The Discovery of F. buski: A History of Misdiagnosis


1843 English surgeon George Busk finds 14 flukes in the duodenum of a sailor from eastern India during an autopsy. The discovery is not published, however.

1852 Discovery is briefly noted in Diseases of the Liver by George Budd.

1857 In his translation of On Animal and Vegetable Parasites, ER Lankester refers to the discovery and names the agent Distoma Buskii after its discoverer. Busk objected and suggested the name Distoma crassum, which was adopted in subsequent publications. Controversy shortly ensues when it is discovered that D. crassum had already been used in 1836 to describe another parasite. Everyone loses interest until the parasite resurfaces in 1874.

1874 A missionary and his wife residing in China consult an English doctor about persistent diarrhea and are treated for various well-known diseases without success. Eventually, 12 worms are found in their stool and showed to Busk, who immediately recognizes them as the species he had discovered years before. At the same time, a worm passed in the vomit of a 15 year-old Chinese boy makes its way to English parasitologists and is misidentified twice as similar species. The mistake is not corrected for many years.

1887 J Poirier describes a worm passed by a 35 year old Chinese woman as the D. crassum discovered by Busk, many parasitologists argue that it is not.

1902 Odhner examines fluke samples from a Chinese boy, expelled in 1890, and improves on the description assigning them to the genus Fasciolopsis (Latin: Fasciola, fillet; Greek: opsis, resembling). He names the worms in question Fasciolopsis buski. This work, however, passes under the radar of most parasitologists at the time.

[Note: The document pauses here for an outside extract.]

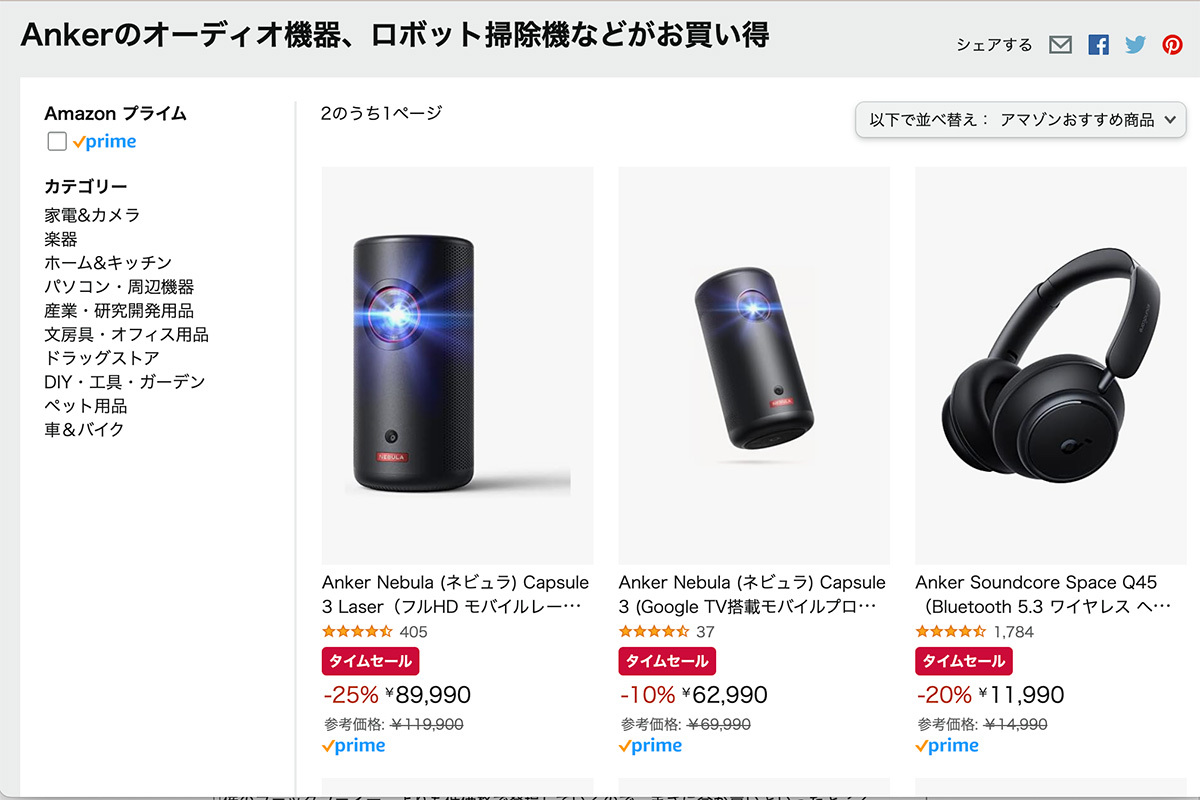1200x800 pixels.
Task: Click the Twitter share icon
Action: pos(1134,44)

1908 A fluke passed by an eight year old Chinese girl is named Kwan's Fluke after its supposed discoverer, but is later revealed to be Busk's D. crassum damaged by intestinal juices.

1909 Flukes pass from a sailor from Calcutta, originally diagnosed as having Typhoid fever. E Rodenwaldt believes they are a new species and calls them F. fulleborni.

1917 Brown studies samples of these flukes and renames them F. spinifera after the characteristic cuticle spines.

1919 All the confusion comes to an end when KW Goddard at the Christian Hospital in Shaohsing, China studies over 400 samples of the flukes and conforms to the names F. buski, F. goddardi, and F. rathouisi for three variants of the worm.

The mysterious universe inside holds many astonishing secrets.